[EXERCISE AIM]
Rewrite the records below, replacing every "screenshot" with "image" and keeping everything else unchanged. Leave the pictures out of your version.
+ + + +
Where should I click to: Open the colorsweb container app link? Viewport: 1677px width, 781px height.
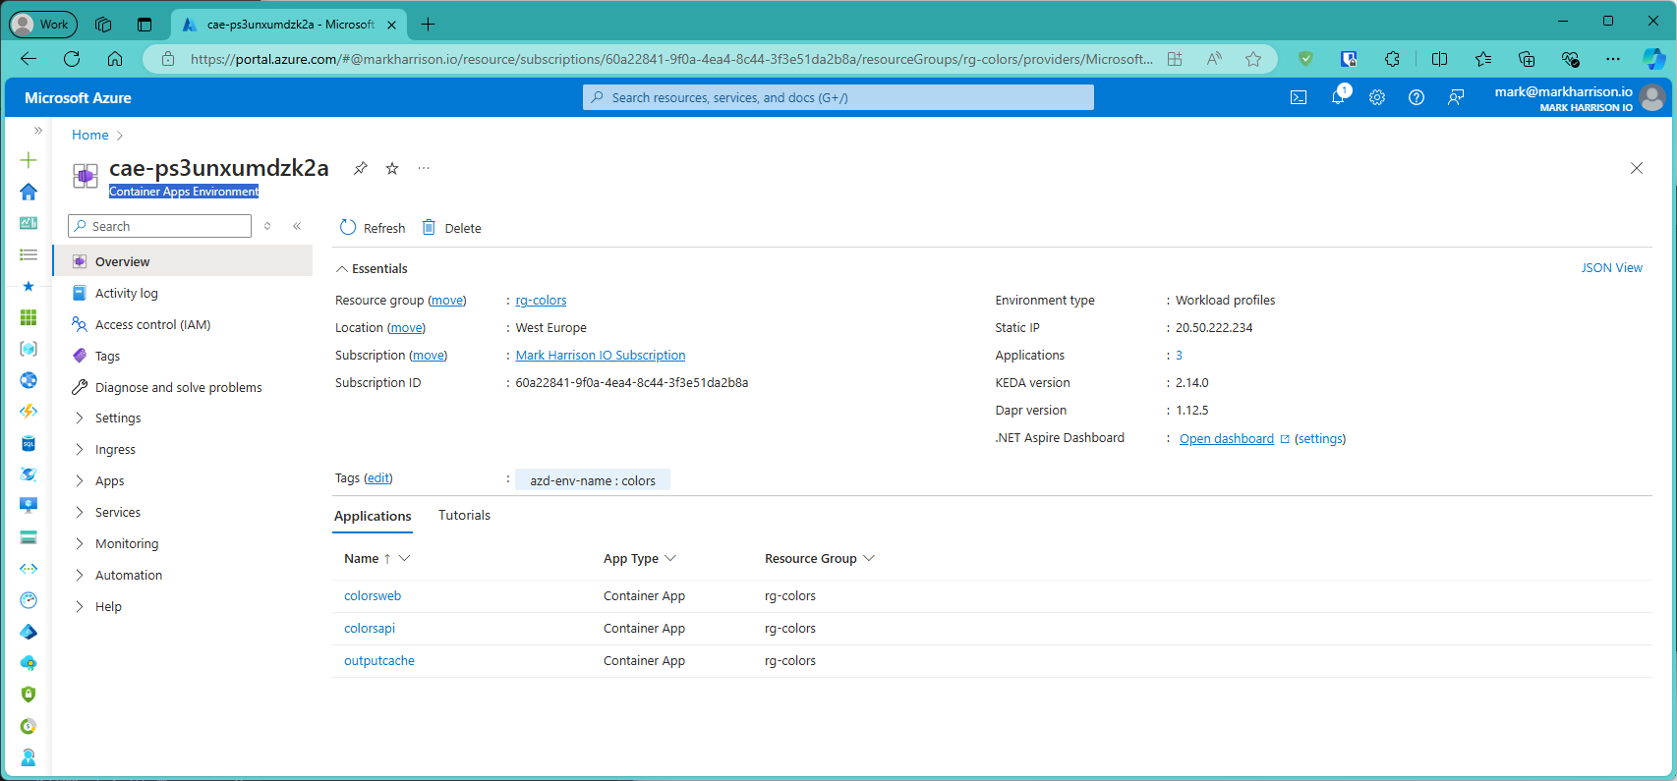(x=373, y=596)
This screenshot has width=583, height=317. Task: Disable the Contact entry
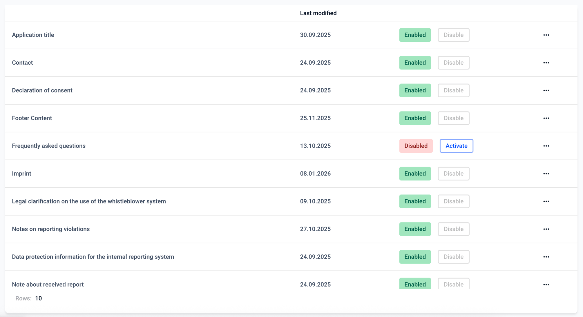453,63
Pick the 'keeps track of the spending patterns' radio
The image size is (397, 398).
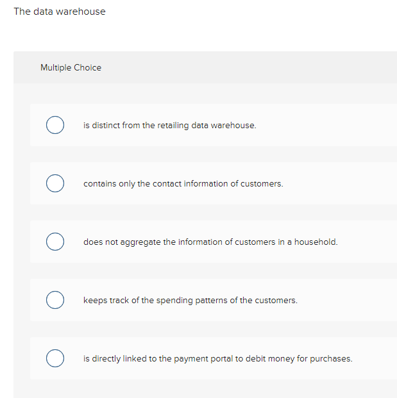coord(55,300)
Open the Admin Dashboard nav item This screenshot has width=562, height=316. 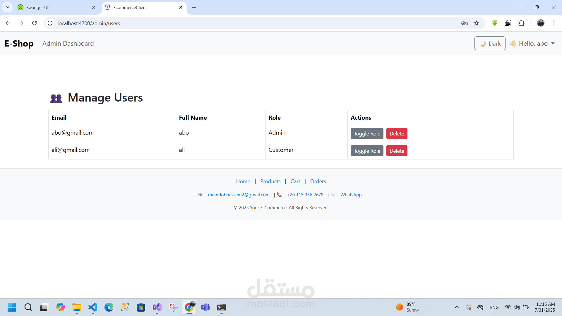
+ + + +
[RESULT]
Where should I click to: Open the colorsweb container app link? Viewport: 1677px width, 781px height.
(x=373, y=596)
This image has width=583, height=317. Task: Disable the Contact entry
453,63
Pick the 'keeps track of the spending patterns' radio
The image size is (397, 398).
coord(55,300)
Open the Admin Dashboard nav item This image has width=562, height=316. 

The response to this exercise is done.